Bir tâziye ve Dündar Taşer'i yâd etmek…
Merhum Dündar Taşer ağabeyimizin muhterem eşleri, Şevket Bülent Yahnici ağabeyimizin muhterem kayınvâlidesi ve evlâtlarının anneanneleri Âsuman Taşer Hanımefendi Hakk'ın rahmetine kavuştu. Allah gani gani rahmet etsin. Mekânı cennet olsun. Allah geride kalanlara sabır ve uzun sağlıklı ömürler versin inşallah.
Âsuman Taşer Hanımefendi ile inanmış, inandıklarından tavizsiz ve zarif bir neslin son temsilcilerinden birini daha kaybettik…

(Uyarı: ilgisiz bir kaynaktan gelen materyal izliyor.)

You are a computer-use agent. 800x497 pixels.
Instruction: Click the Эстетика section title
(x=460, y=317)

Âsuman Taşer Hanımefendi'nin ardında bıraktıklarına tâziyelerimi sunarken Dündar Taşer'i de paragraf seçkileriyle yâd etmiş olalım. Her ikisine de Fatihalarla…
* * * * *
- Millet, yapma bir varlık değildir. Ne kahramanlar, ne âlimler, ne sa'natkarlar bir millet imar edemezler. Millet, binlerce sene içerisinde, kanın, imanın, duyguların birleşmesi ile yoğrulmuş; müşterek kıymet hükümleri halinde billurlaşmış, müşterek davranışlar halinde görünmekte olan, haz ve elemi beraber tadan, birbirinden haberi yokken de birbiri gibi olan bir varlıktır. Atilla'nın misafirlerine altın kaplar içinde yemek ikram ederken, tahta çanaktan tek türlü yemeğini yemesi ne ise, Yavuz Sultan Selim'in yemek usulü de aynıdır. Atilla'nın Bizans hükümdarına gönderdiği mektubun edası, üslubu, hitap tarzı ne ise, Kanuni'nin François'ya gönderdiği mektubunki de öyledir. İşte millet, bu ayniyet ve devamlılıktır.

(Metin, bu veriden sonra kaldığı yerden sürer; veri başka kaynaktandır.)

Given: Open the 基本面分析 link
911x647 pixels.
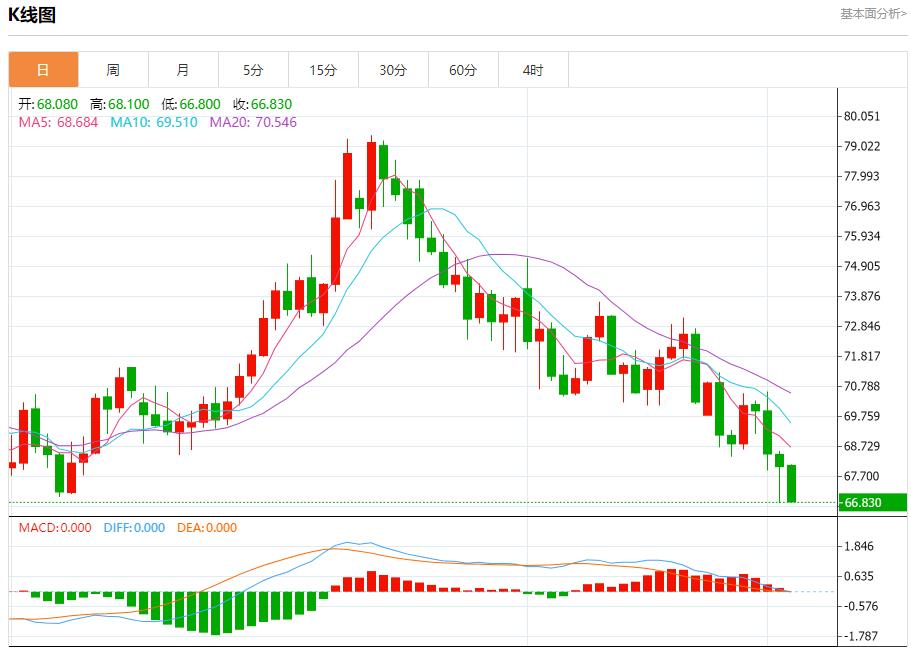Looking at the screenshot, I should [x=873, y=14].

- Ortadoğu problemi, Osmanlı mirası mes'elesidir.
- Şu açıktır ki, Tuna'dan Yemen'e, Cezayir'den Bosna'ya kadar uzanan sahada sükûnu ve huzuru temin eden bir kavmin ve idarenin yokluğu kendisini hissettirmektedir. En büyük düşmanlarımız bile, bugün, Ortadoğu'da dün tahammül edemedikleri mevcudiyetimizin, ne kadar lüzumlu olduğunu anlamışlardır. Zaten Birinci Dünya Harbi'nden sonra, bazı Avrupa siyasileri, "an'anevi diplomasinin büyük muvazene unsurlarından olan Osmanlı ve Avusturya-Macaristan İmparatorluklarını parçalamayalım" fikrinde ısrar etmişlerdir. Bugünkü hadiseler, o sırada işlenmiş olan büyük siyasi hatanın neticesi gibi görünmektedir.
- Türk Milletli için bayrak, devlettir. Bu bayrağın dalgalandığı yerde Türk hükümranlığı, ahali için ne büyük devlettir… Devlet, Türk'ün her şeyidir, onsuz olunmaz bir şeyidir. Devlet, nizam demektir. Adaletin kudreti, kahramanlık ve cesaretin mihrakı, san'at ve medeniyetin inkişafını hazırlayan örgü ve örtü, azametin müşahhas varlığıdır. Tanrı Türk'ü, bu bayrağı temsil ettiği işte böyle bir devlet için yaratmış ve vazifelendirmiştir…
- Bugün hainlerin kandırdığı gençlerin bir kısmı hangi sebeplerle sosyalizmi istiyorsa, dün onlar kadar samimi kimseler liberalizmi istiyorlardı. Bugün demokrasinin yeter olduğunu sananlar gibi, dün de Tanzimatı yeter sayanlar vardı. Velhasıl bir buçuk asırdır kandaki mikrobun deride açtığı yarayı tedavi ile uğraşıyoruz!
- Bir gün jiple giderken, yakınlardaki bir Türkmen köyünden yolumuzu kestiler. "Efendi, seni göndermeyiz" dediler. Hemen hazırlık yaparak, bize bir koyun kestiler. Onlar, eti gayet çabuk pişirirler. Orda yaşlı bir Türkmen arfe'si vardı. Onlarda arfe diye, adet ve an'anelerini iyi bilene ve bir nev'i kadılık yapana derler. Bana önce: "Türk'ün cihangir olacağına imanın var mı?" diye sordu. "Elbette var" dedim. "Şu uşaklar buna inanmıyorlar" diye, birkaç yeni yetişme ve okumakta olan genci gösterdi. Sonra da "Bunun kitab'da da yeri vardır; inanmayan kâfir olur ha" dedi. Bu sözü sonradan tetkik ettim. Bazı müfessirlerin, Sure-i Maide'deki bir ayeti kastederek: "Allah'ın sevdiği kavmin, Türkler olduğunu" söylediklerini anladım. Bu ayetin meali: "Ey mü'minler! Sizden, dininden dönenlerin yerine Allah yakında bir kavim getirir ki, Allah onları sever, onlar da Allah'ı severler. Onlar mü'minlere karşı mütevazı ve mütezellil, kâfirlere karşı ise şiddetli ve izzetlidirler. Allah yolunda cihad ederler ve kimsenin levminden korkmazlar" şeklindedir. Hakikaten bu tavsif, Türk'ün ve Osmanlının tarih içindeki vazifesine uygun gelmektedir. Yani bu ayetteki tebşirata, yüksek hasletleri ve davranışları ile Türk layık olmuştur, denilebilir.